Yes. Direct skin-to-skin contact. Vertical transmission to babies during delivery possible.
HPV is extremely common — most sexually active adults are exposed. The vaccine before exposure prevents most cancers and warts.
Can it be treated online?
Genital warts are well-suited to telehealth — photos confirm. Atypical lesions, suspicion of dysplasia, anal involvement, pregnancy, immunocompromised patients benefit from in-person care including possible biopsy.
How genital warts is treated
Patient-applied topicals: imiquimod 5% cream (Aldara) — applied at bedtime 3x weekly for up to 16 weeks. Podofilox 0.5% twice daily 3 days on, 4 off. Sinecatechins 15% (Veregen). Provider-applied: cryotherapy, TCA, electrocautery, surgical removal. HPV vaccine for prevention.
Self-care while you wait
- Don't scratch or pick
- Use condoms — reduces but doesn't eliminate transmission
- Notify sexual partners
- HPV vaccination if eligible
- Avoid sex during active treatment
- Regular cervical screening for women
- Pregnant women need extra evaluation
- Don't share towels with affected area
How long does it last?
Variable. Treatment takes weeks to months. Recurrence common (20–30%). Many cases resolve spontaneously without treatment.

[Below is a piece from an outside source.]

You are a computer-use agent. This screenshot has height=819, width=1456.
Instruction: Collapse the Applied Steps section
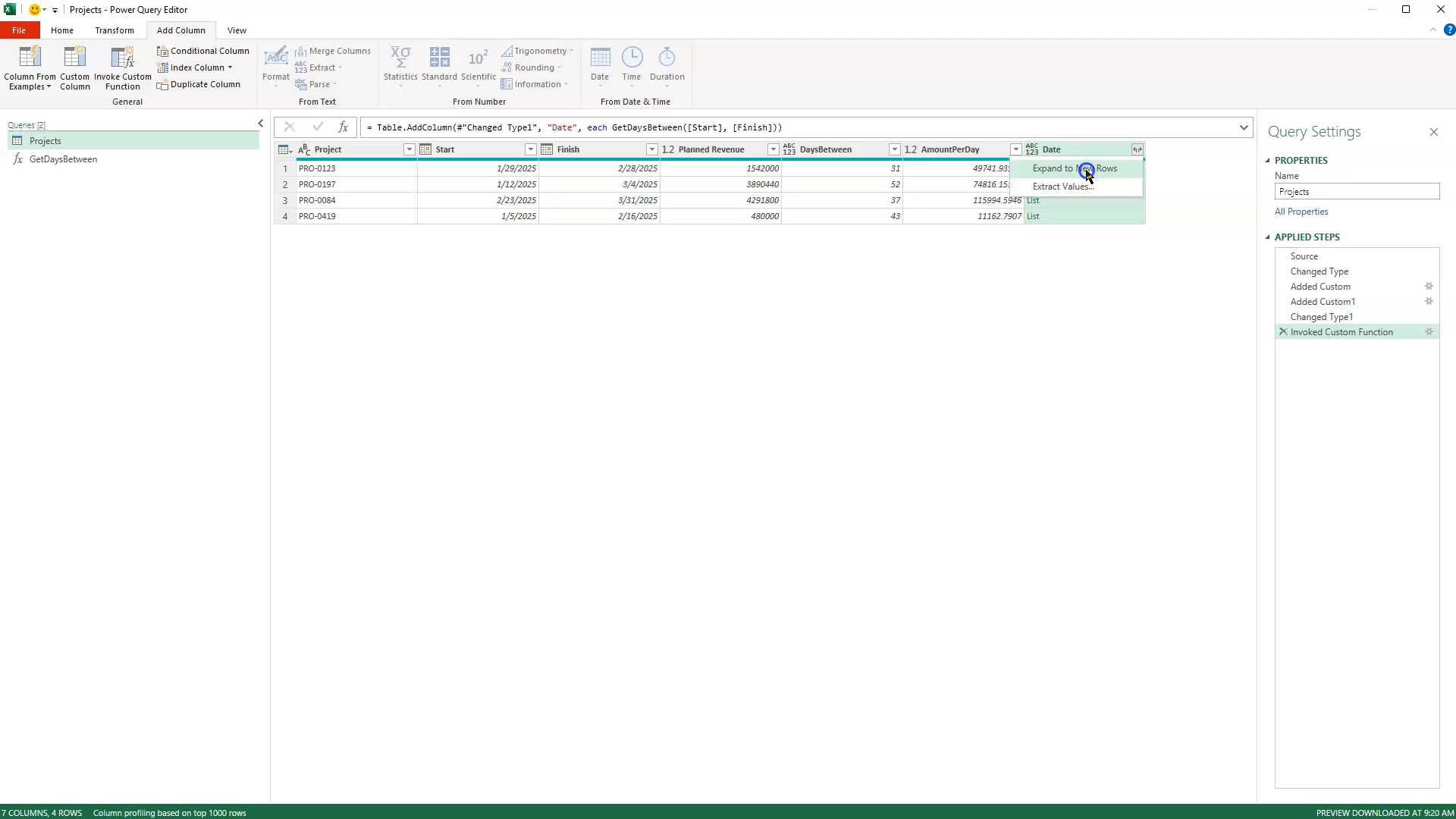coord(1268,237)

Frequently asked questions
Will my partner get it?
Likely already exposed if you've been sexually active. Condoms reduce but don't eliminate transmission.
Will it cause cancer?
Wart-causing types (6, 11) are LOW cancer risk. Cancer-causing types (16, 18 etc.) usually don't cause warts. Cervical screening detects pre-cancer.
Should I get the vaccine if I already have HPV?
Yes — protects against other strains you haven't been exposed to. FDA-approved through age 45.
Can I treat them at home?
Yes — patient-applied creams (imiquimod, podofilox) work for many cases. Provider-applied treatments for stubborn cases.
Are they curable?
HPV virus may persist even after warts clear. Recurrence is common. Most people clear HPV from their system within 2 years.